De acordo com o relatório, o ano de 2025 está entre os mais quentes da história, com temperatura média global cerca de 1,43°C acima dos níveis pré-industriais. O aumento é atribuído principalmente à concentração crescente de gases de efeito estufa, que intensificam o aquecimento da atmosfera e dos oceanos.
O secretário-geral da ONU, António Guterres, classificou o cenário como crítico, afirmando que o planeta está sendo levado além de seus limites. Segundo ele, todos os principais indicadores climáticos estão em níveis de alerta, com impactos que já afetam economias, sociedades e ecossistemas em todo o mundo.
O relatório também destaca o desequilíbrio energético da Terra, provocado pelo acúmulo de gases como dióxido de carbono, metano e óxido nitroso. Esse fenômeno faz com que mais energia seja retida no sistema climático do que liberada, intensificando o aquecimento global.
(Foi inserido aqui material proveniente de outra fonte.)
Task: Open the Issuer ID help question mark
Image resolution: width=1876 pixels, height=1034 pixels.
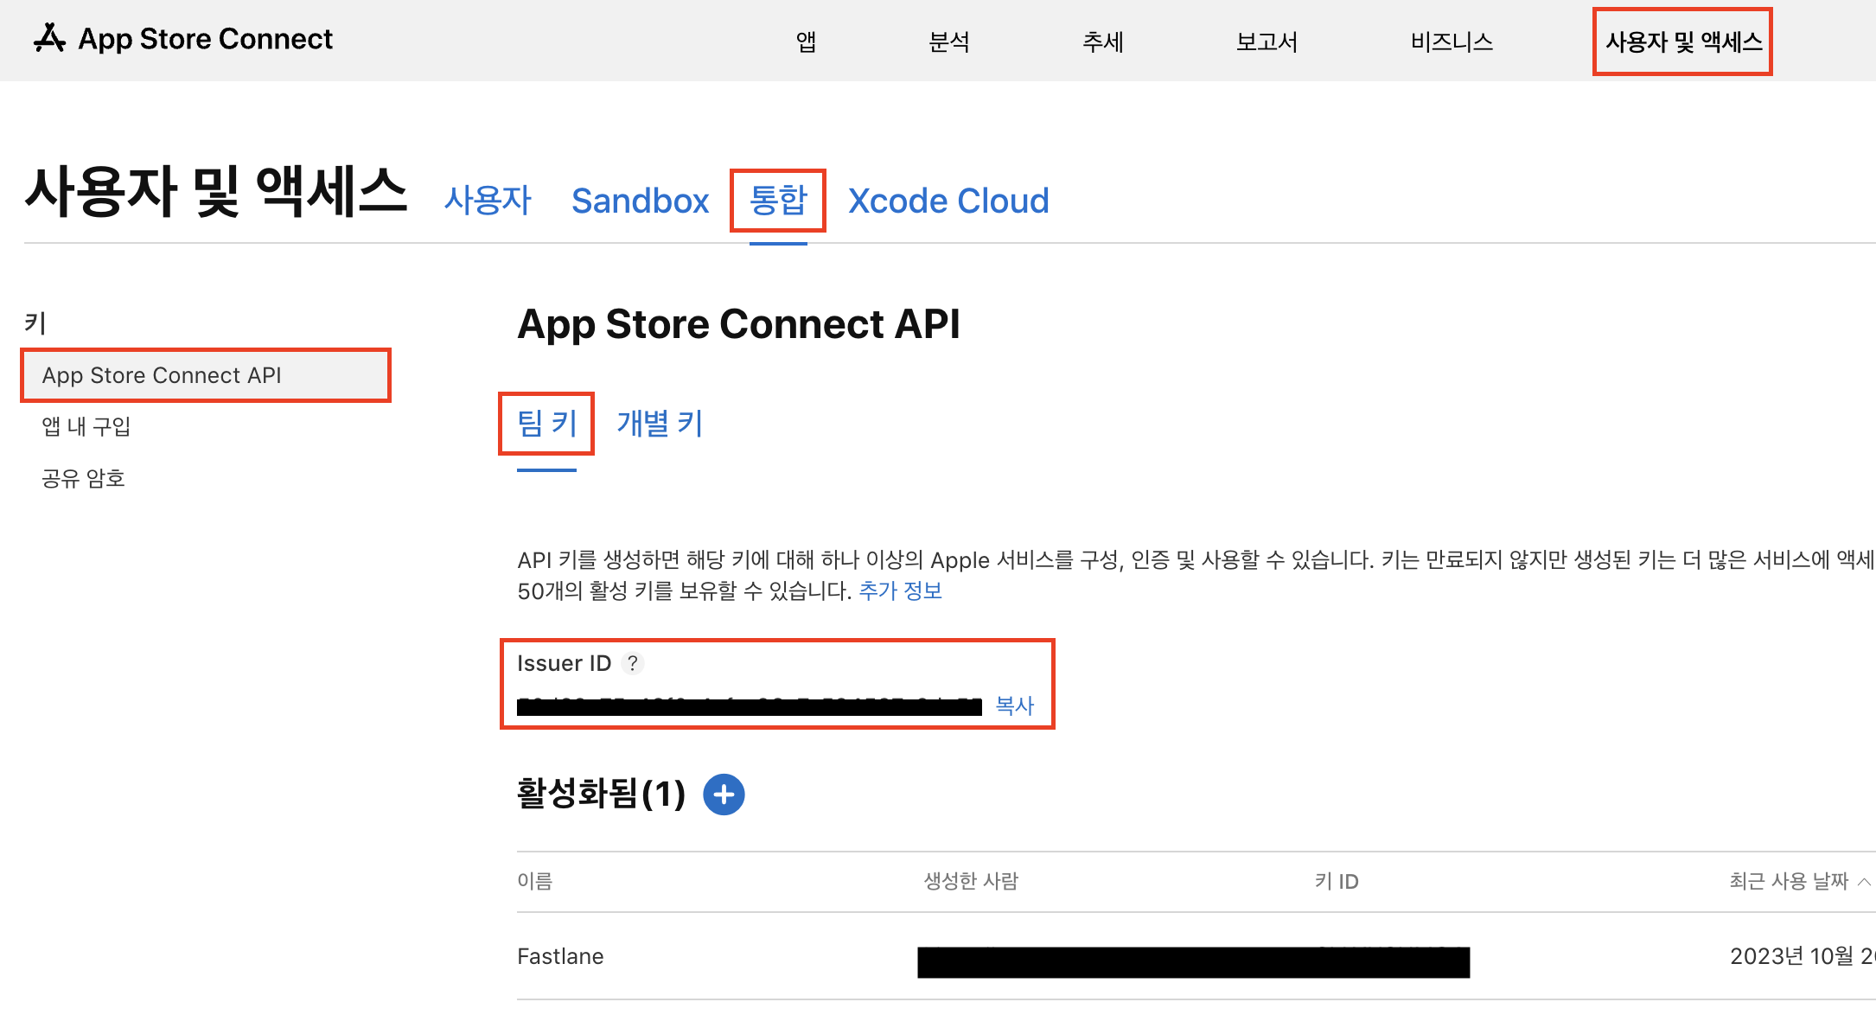Action: pos(633,663)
Grande parte desse excesso de calor — cerca de 91% — é absorvida pelos oceanos. O processo contribui para o aumento da temperatura das águas, o derretimento de geleiras e a elevação do nível do mar, efeitos que tendem a se intensificar nas próximas décadas.
Os impactos já são observados em diferentes regiões do planeta, com eventos extremos mais frequentes e intensos, como ondas de calor, secas, chuvas intensas e ciclones tropicais. Esses fenômenos têm provocado mortes, prejuízos econômicos e deslocamento de populações.
Além das consequências ambientais, o aquecimento global também afeta diretamente a saúde humana. Segundo a WMO, mais de 1,2 bilhão de trabalhadores estão expostos a riscos relacionados ao calor, especialmente em setores como agricultura e construção civil. Há ainda aumento na incidência de doenças e impactos na saúde mental, principalmente entre populações mais vulneráveis.
O relatório aponta que as mudanças observadas no clima e nos oceanos podem ser irreversíveis por séculos ou até milênios, reforçando a urgência de ações globais para redução das emissões de gases de efeito estufa.
Especialistas defendem a integração de dados climáticos aos sistemas de saúde e a adoção de medidas preventivas por parte dos governos, como forma de mitigar os impactos das mudanças climáticas e reduzir riscos à população.